Coherence Function

A function related to cross-correlation is the coherence function, defined in terms of power spectral densities and the cross-spectral density by

$$C_{xy}(\omega) \isdef \frac{\vert R_{xy}(\omega)\vert^2}{R_x(\omega)R_y(\omega)}.$$

In practice, these quantities can be estimated by time-averaging $\overline{X(\omega_k)}Y(\omega_k)$ , $\left\vert X(\omega_k)\right\vert^2$ , and $\left\vert Y(\omega_k)\right\vert^2$ over successive signal blocks. Let $\{\cdot\}_m$ denote time averaging across frames as in Eq.(8.3) above. Then an estimate of the coherence, the sample coherence function ${\hat C}_{xy}(\omega_k)$ , may be defined by

$${\hat C}_{xy}(\omega_k) \isdef \frac{\left\vert\left\{\overline{X_m(\omega_k)}Y_m(\omega_k)\right\}_m\right\vert^2}{\left\{\left\vert X_m(\omega_k)\right\vert^2\right\}_m\cdot\left\{\left\vert Y_m(\omega_k)\right\vert^2\right\}_m}.$$

Note that the averaging in the numerator occurs before the absolute value is taken.
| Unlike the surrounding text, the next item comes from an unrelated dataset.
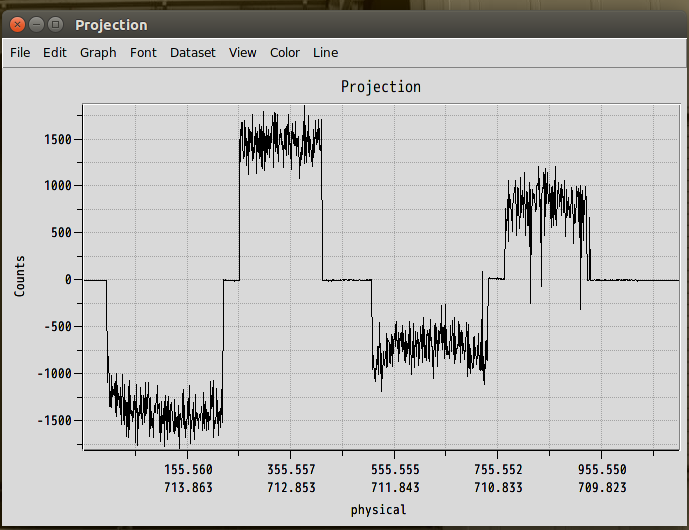This screenshot has height=530, width=689.
Task: Minimize the Projection window
Action: click(x=36, y=24)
The coherence $C_{xy}(\omega)$ is a real function between zero and one which gives a measure of correlation between $x$ and $y$ at each frequency $\omega$ . For example, imagine that $y$ is produced from $x$ via an LTI filtering operation:

$$y = h\ast x \;\implies\; Y(\omega_k) = H(\omega_k)X(\omega_k)$$

Then the magnitude-normalized cross-spectrum in each frame is

$$\begin{eqnarray*} {\hat A}_{x_m y_m}(\omega_k) &\isdef & \frac{\overline{X_m(\omega_k)}Y_m(\omega_k)}{\left\vert X_m(\omega_k)\right\vert\cdot\left\vert Y_m(\omega_k)\right\vert} = \frac{\overline{X_m(\omega_k)}H(\omega_k)X_m(\omega_k)}{\left\vert X_m(\omega_k)\right\vert\cdot\left\vert H(\omega_k)X_m(\omega_k)\right\vert}\\ [5pt] &=& \frac{\left\vert X_m(\omega_k)\right\vert^2 H(\omega_k)}{\left\vert X_m(\omega_k)\right\vert^2\left\vert H(\omega_k)\right\vert} = \frac{H(\omega_k)}{\left\vert H(\omega_k)\right\vert} \end{eqnarray*}$$

so that the coherence function becomes

$$\left\vert{\hat C}_{xy}(\omega_k)\right\vert^2 = \left\vert\frac{H(\omega_k)}{\left\vert H(\omega_k)\right\vert}\right\vert^2 = 1.$$

On the other hand, when $x$ and $y$ are uncorrelated (e.g., $y$ is a noise process not derived from $x$ ), the sample coherence converges to zero at all frequencies, as the number of blocks in the average goes to infinity.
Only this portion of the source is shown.